0 posted 2004-04-24 04:04 PM


nestled between words
it's the silences, I miss most
a subtle rythm within breaths
that assured
an understanding

speech could never

© Copyright 2004 raphael giuffrida - All Rights Reserved
jwesley
Member Rara Avis
since 2000-04-30
Posts 7563
Spring, Texas
1 posted 2004-04-24 04:30 PM


Kool write my friend...liked the flow of this

jwesley

Earth Angel
Member Empyrean
since 2002-08-27
Posts 40215
Realms of Light
2 posted 2004-04-24 04:32 PM



Krawdad
Member Elite
since 2001-01-03
Posts 2597

3 posted 2004-04-24 04:38 PM


in mid air .
                 .
                  .

Dark Angel
Member Patricius
since 1999-08-04
Posts 10095

4 posted 2004-04-24 05:28 PM


bello. YKIKT

What are you my god? You touch me like you are my god
What are you my twin? You affect me like you are my twin.

Go Alanis!


azblond
Senior Member
since 1999-07-01
Posts 637
The Steamy Desert
5 posted 2004-04-24 05:49 PM


Sometimes the most powerful of words are those shared but never need to be spoken aloud...

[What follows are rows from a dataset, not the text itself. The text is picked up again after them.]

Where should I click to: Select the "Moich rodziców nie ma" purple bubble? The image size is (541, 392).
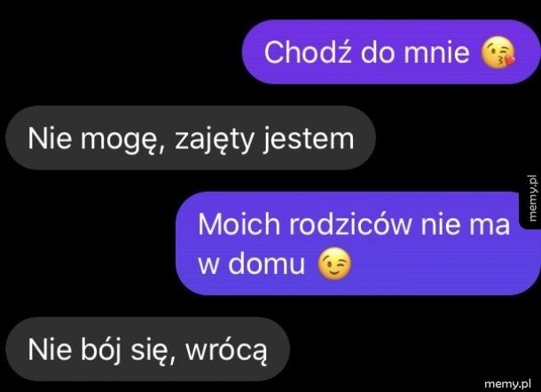(x=358, y=244)
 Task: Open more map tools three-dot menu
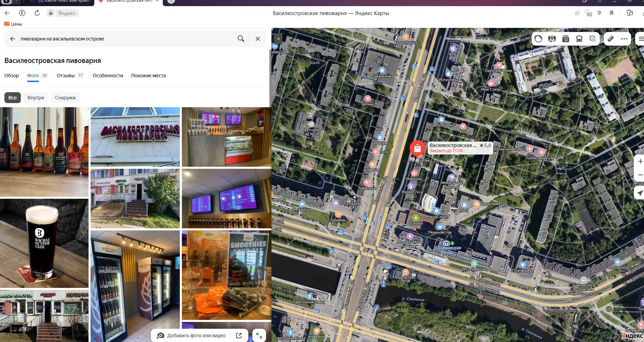click(x=624, y=39)
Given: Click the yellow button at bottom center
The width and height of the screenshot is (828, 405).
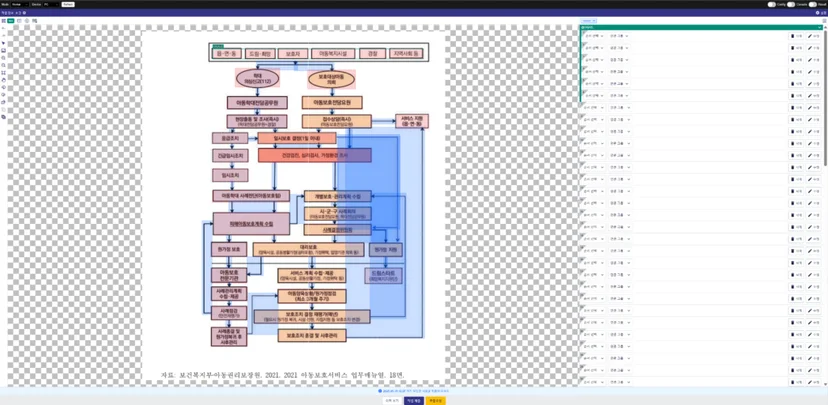Looking at the screenshot, I should (x=436, y=401).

Let my words fall first upon deaf ears before a closed mind...

Grover
Senior Member
since 2004-01-27
Posts 1967
London, ON, Canada
6 posted 2004-04-24 06:33 PM


enjoyed...
Margherita
Member Seraphic
since 2003-02-08
Posts 22236
Eternity
7 posted 2004-04-24 07:07 PM


That's enlightenment.
Perfect!
Abbracci, Margherita

inkedgoddess
Member Rara Avis
since 2002-11-19
Posts 7392
Ohio
8 posted 2004-04-24 08:15 PM


the comfort of the comfortable silence
yes so good

Sunshine
Administrator
Member Empyrean
since 1999-06-25
Posts 63354
Listening to every heart
9 posted 2004-04-24 08:18 PM



Once again...
you capture
time

Local Parasite
Deputy Moderator 10 Tours
Member Elite
since 2001-11-05
Posts 2527
Transylconia, Winnipeg
10 posted 2004-04-24 08:42 PM


Why try, if speech could never---

Sorry, but for me it seems like you expounded on a common cliche, "it's the silences I miss."  I would have liked this if you'd gone a bit further with it.  At the very least, it should afford a couple more stanzas.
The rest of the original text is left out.